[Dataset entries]
==*==

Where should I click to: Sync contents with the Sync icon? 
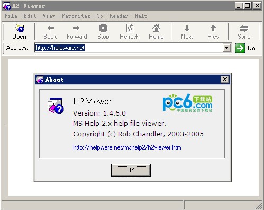tap(244, 28)
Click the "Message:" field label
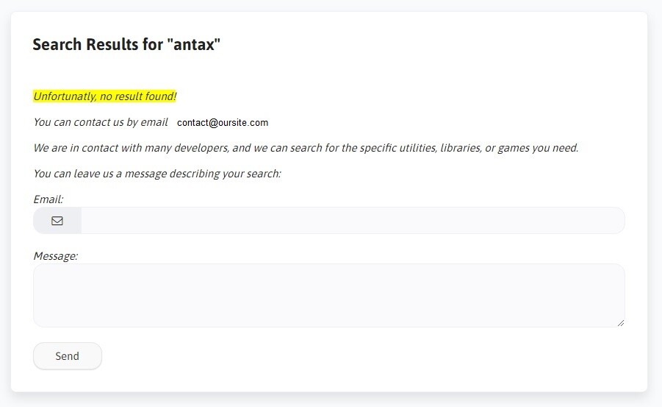Viewport: 662px width, 407px height. pos(56,256)
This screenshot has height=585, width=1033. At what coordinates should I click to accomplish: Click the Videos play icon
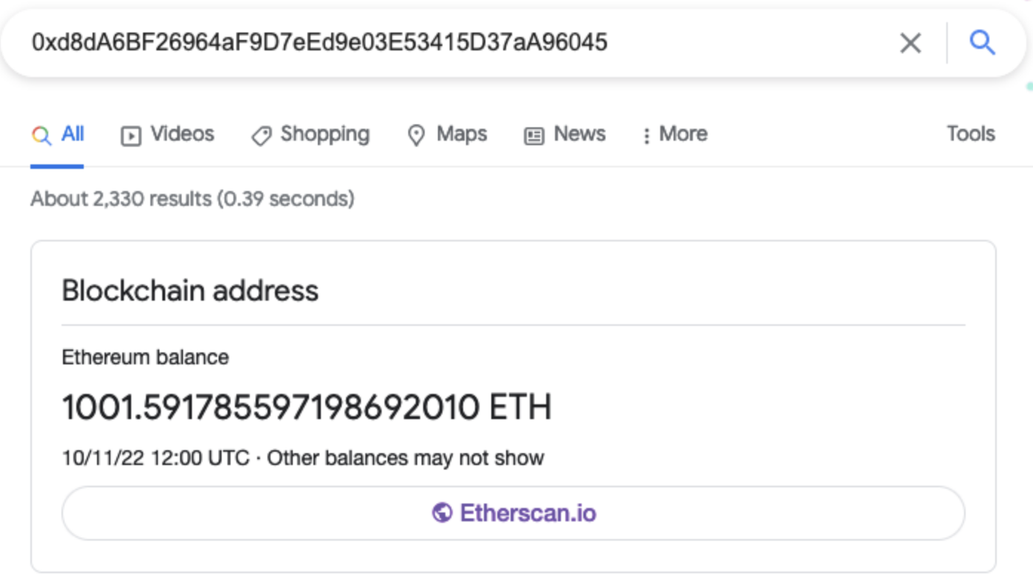tap(131, 136)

==*==

With pictures left out, transcribe each line from the one containing "This screenshot has" through the end of the data, both ends included.

▶ **Exercise answer**:
This screenshot has height=585, width=1033. At what coordinates should I click to accomplish: Click the Videos play icon
tap(131, 136)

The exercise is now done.